For some reason, her throat was dry.

“You could sound a bit less complimentary,” she pointed out, trying to sound as teasing and as light as she usually did. “If you tried. Though you’d have to work hard at it.”

He nearly smiled then, and she had the strange notion that it was against his will. Something sat heavy in the room, making her anxious, and she could see he felt it, too—that it was in him, something grim and hard behind his gaze, making those near-blue eyes grow dark. Making it difficult to breathe.

Kiara prided herself on her ability to close deals and navigate the sometimes treacherous labyrinth of international business concerns in general and the wine industry in particular. Hell, she was good at it. She’d had to be, having had to overcome the usual suspicions that she’d been promoted thanks to her relationship with the boss lady rather than her own hard work, and then, after her wedding, having to stare down everyone who’d sniggered and snidely called her your highness or princess in the middle of a tense meeting.

She enjoyed confounding expectations, thank you very much. She’d learned how to keep people at arm’s length as a defense mechanism against her mother’s complete lack of boundaries when she was still a girl. She’d spent her professional life cultivating a little bit of an untouchable ice-queen facade, and becoming a widely photographed and speculated-about princess had only helped make her deliberate shell that much more impenetrable. She liked it that way.
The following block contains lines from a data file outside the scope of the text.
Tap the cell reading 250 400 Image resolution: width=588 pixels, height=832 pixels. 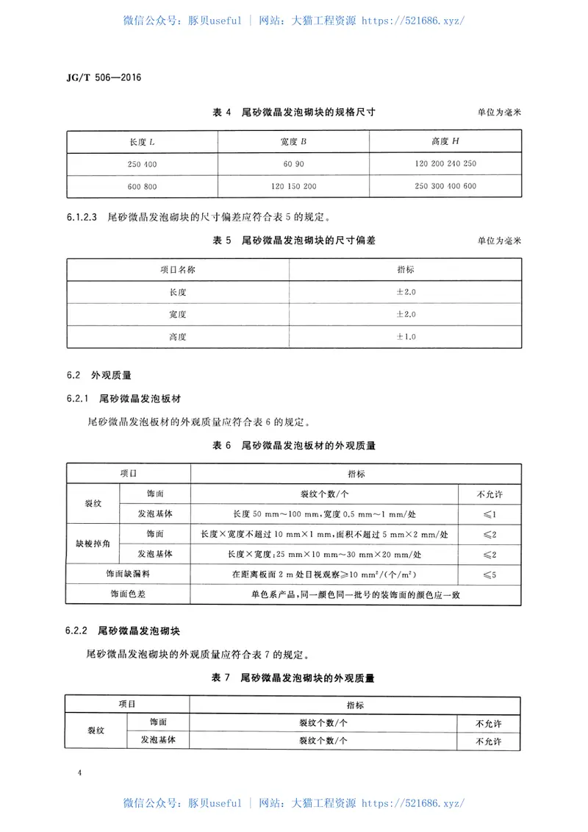point(143,163)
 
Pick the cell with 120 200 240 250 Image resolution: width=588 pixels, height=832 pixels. point(445,163)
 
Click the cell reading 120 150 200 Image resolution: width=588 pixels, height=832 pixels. point(293,186)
But this man was different. This man looked at her with some kind of pain in him and she would do anything—dance, tease, crawl, whatever worked—to make it go away. This was Azrin, and the love she felt for him—the love that had crashed into her and wholly altered the course of her life five years ago—was impossible to hide away behind some smooth mask. He was the one person on earth that she never, ever wanted at arm’s length, no matter how wild and unbalanced that sometimes made her feel inside, and no matter how far away from each other they often were.